- _What to work on_:
Nothing but the lines from the start of the entries through the line containing "Given: Click envelope" should appear in the answer, each given exactly.

- _Saved data entries_:
◆ ◆ ◆ ◆ ◆ ◆ ◆

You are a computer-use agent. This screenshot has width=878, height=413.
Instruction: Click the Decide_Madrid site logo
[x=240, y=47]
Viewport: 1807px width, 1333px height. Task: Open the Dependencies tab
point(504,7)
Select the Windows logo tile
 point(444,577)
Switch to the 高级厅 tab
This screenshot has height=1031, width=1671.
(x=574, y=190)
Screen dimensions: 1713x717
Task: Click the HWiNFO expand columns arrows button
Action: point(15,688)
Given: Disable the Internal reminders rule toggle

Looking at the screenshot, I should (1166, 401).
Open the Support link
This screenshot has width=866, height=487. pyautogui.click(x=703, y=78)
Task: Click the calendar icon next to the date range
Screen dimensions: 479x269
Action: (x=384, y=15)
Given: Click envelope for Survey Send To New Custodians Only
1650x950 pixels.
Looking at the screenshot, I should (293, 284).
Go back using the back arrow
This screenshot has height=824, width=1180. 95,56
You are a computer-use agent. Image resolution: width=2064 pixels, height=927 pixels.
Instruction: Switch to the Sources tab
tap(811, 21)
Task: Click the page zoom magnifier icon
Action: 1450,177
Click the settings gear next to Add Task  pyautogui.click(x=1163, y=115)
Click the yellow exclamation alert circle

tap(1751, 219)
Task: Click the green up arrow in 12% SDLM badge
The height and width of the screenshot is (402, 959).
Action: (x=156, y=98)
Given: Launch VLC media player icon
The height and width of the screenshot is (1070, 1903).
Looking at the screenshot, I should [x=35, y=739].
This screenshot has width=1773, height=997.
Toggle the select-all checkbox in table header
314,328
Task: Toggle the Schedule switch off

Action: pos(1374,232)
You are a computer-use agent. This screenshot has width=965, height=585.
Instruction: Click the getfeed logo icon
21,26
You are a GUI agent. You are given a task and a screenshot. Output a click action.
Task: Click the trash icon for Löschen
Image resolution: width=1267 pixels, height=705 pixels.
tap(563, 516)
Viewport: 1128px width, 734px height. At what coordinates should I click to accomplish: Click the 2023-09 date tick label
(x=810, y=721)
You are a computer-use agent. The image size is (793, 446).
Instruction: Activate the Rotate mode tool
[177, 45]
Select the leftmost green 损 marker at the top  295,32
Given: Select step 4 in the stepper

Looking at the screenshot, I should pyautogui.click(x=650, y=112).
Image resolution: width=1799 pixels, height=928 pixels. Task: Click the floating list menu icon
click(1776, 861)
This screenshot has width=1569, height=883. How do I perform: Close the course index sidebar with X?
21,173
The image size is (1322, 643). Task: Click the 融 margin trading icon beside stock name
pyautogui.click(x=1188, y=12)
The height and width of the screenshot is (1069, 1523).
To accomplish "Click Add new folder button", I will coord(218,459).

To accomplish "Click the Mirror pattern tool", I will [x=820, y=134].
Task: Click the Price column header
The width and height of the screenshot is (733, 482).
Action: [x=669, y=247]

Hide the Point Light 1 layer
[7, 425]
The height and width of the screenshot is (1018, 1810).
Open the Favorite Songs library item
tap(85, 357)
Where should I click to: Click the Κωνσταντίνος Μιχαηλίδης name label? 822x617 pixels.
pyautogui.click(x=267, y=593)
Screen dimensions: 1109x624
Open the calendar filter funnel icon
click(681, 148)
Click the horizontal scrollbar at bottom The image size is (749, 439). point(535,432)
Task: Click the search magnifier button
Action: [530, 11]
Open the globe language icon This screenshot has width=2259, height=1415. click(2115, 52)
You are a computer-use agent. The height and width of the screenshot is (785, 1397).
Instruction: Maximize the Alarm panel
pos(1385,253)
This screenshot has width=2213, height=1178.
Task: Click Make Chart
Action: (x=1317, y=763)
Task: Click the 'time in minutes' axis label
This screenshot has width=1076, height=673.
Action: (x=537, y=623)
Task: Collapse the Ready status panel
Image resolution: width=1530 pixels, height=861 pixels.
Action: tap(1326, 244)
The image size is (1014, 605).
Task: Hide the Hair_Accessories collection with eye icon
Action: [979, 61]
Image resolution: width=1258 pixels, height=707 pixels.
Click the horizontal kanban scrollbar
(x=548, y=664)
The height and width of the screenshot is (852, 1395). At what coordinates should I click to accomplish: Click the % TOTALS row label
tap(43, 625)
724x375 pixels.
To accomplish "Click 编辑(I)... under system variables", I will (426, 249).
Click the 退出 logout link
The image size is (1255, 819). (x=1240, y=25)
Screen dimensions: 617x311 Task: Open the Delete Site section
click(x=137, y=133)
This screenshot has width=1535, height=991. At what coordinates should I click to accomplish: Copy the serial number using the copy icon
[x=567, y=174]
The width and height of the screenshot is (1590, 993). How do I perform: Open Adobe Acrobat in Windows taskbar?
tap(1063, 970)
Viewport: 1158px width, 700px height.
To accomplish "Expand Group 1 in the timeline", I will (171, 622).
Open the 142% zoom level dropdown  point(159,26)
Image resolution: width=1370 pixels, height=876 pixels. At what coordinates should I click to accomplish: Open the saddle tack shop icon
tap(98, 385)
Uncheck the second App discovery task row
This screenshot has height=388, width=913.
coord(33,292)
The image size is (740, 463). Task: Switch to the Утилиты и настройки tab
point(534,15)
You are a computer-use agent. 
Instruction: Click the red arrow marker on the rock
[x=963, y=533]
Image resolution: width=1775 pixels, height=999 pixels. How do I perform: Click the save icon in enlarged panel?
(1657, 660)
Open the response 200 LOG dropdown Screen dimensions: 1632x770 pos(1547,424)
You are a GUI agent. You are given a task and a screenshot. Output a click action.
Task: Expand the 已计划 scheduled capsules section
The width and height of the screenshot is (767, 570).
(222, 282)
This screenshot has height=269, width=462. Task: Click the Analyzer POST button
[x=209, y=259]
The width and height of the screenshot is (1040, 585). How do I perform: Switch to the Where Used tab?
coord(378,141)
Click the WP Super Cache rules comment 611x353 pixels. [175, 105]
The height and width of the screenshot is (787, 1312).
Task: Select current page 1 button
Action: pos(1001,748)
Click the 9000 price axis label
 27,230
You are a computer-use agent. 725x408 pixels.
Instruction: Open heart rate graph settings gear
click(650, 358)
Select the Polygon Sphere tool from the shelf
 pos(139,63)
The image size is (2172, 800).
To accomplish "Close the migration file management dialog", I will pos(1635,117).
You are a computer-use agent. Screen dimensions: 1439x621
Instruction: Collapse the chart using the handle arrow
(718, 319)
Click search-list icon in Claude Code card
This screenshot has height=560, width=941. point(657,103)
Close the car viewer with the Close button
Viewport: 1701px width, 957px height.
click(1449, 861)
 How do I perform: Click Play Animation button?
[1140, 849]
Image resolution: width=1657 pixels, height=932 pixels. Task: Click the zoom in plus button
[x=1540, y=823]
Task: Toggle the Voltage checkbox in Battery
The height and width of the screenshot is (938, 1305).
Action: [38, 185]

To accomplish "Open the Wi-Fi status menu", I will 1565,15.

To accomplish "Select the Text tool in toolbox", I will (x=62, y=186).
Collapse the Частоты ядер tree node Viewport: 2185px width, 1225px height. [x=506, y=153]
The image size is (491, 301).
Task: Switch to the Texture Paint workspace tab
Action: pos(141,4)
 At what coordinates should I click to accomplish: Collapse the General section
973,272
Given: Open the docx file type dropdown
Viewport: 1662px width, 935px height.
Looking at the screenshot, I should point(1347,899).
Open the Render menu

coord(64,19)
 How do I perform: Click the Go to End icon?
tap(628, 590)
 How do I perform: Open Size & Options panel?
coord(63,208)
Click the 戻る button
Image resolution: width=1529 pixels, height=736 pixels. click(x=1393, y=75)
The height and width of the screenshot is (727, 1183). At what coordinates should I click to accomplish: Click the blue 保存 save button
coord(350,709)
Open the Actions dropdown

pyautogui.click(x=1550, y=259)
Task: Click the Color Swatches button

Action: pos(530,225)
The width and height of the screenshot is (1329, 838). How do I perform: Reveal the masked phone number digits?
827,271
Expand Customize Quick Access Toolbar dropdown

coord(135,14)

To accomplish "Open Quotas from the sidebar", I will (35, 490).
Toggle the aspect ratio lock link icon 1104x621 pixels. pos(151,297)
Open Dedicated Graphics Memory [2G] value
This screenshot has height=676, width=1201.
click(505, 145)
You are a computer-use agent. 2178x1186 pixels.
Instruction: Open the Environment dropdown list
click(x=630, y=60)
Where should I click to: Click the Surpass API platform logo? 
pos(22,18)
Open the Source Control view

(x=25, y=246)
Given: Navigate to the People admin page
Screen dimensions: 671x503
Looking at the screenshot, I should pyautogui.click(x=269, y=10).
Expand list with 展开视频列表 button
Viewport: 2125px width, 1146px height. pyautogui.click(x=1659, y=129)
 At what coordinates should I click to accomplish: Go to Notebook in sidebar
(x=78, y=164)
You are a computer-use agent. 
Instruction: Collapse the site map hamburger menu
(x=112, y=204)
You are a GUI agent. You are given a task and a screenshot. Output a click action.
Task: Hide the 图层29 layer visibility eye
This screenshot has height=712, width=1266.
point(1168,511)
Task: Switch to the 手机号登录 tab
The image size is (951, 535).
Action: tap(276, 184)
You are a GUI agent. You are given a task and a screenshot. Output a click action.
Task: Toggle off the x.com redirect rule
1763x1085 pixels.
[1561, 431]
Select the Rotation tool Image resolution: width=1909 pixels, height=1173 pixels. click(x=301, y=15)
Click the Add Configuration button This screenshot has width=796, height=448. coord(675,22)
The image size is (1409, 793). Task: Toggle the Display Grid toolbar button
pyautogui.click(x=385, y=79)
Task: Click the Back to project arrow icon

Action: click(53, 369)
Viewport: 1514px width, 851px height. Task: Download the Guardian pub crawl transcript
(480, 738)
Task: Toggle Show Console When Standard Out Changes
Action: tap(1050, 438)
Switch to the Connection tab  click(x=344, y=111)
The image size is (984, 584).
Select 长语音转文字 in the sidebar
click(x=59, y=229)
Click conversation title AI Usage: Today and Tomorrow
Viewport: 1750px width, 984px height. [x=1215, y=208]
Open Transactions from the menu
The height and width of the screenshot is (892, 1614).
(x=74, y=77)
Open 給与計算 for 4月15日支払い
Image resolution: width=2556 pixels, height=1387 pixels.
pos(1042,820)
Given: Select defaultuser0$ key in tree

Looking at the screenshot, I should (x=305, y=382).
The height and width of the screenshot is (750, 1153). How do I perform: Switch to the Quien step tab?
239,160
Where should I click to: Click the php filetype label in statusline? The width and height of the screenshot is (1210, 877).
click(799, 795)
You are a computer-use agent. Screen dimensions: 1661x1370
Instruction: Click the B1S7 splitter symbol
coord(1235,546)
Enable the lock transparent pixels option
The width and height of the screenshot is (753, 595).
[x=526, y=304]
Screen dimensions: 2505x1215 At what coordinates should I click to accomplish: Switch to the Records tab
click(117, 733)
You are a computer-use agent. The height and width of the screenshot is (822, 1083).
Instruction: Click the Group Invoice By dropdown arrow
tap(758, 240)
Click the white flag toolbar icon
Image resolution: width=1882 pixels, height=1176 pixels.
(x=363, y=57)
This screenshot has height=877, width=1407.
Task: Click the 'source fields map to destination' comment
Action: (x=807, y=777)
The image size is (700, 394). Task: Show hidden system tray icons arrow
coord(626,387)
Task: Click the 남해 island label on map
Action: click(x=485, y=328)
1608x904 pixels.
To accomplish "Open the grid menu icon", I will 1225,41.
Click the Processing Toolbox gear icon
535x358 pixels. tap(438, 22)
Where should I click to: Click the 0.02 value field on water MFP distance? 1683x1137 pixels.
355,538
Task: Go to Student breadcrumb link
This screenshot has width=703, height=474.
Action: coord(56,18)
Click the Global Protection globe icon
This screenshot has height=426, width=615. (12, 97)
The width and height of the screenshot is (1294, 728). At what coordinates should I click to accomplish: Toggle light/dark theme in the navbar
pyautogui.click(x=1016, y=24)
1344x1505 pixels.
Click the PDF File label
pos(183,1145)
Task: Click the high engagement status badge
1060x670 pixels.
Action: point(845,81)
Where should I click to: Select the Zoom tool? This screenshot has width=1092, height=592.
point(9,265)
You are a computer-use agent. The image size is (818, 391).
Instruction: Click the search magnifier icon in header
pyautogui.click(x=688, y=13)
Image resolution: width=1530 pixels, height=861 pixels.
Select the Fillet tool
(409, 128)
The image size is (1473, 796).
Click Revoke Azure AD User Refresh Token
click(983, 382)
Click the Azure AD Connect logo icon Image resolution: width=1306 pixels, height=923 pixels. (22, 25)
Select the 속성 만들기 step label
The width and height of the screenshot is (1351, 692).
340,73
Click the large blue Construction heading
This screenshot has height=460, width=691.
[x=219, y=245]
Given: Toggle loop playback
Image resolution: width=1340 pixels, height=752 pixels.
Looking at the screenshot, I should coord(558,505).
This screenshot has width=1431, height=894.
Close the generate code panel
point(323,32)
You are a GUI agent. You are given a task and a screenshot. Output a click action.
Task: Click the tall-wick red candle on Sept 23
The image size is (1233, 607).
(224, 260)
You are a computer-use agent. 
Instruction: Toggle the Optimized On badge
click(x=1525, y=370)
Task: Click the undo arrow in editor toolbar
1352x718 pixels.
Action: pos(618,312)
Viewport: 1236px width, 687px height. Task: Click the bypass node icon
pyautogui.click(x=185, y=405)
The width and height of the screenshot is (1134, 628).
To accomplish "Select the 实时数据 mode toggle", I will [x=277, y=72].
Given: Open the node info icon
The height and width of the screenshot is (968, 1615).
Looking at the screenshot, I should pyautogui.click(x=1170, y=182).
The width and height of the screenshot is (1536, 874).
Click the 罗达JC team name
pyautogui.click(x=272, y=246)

◆ ◆ ◆ ◆ ◆ ◆ ◆

- _Result of the exercise_:
You are a computer-use agent. This screenshot has width=878, height=413.
Instruction: Click the Decide_Madrid site logo
[x=240, y=47]
Viewport: 1807px width, 1333px height. Task: Open the Dependencies tab
point(504,7)
Select the Windows logo tile
 point(444,577)
Switch to the 高级厅 tab
This screenshot has height=1031, width=1671.
(x=574, y=190)
Screen dimensions: 1713x717
Task: Click the HWiNFO expand columns arrows button
Action: point(15,688)
Given: Disable the Internal reminders rule toggle

Looking at the screenshot, I should (1166, 401).
Open the Support link
This screenshot has width=866, height=487. pyautogui.click(x=703, y=78)
Task: Click the calendar icon next to the date range
Screen dimensions: 479x269
Action: (x=384, y=15)
Given: Click envelope for Survey Send To New Custodians Only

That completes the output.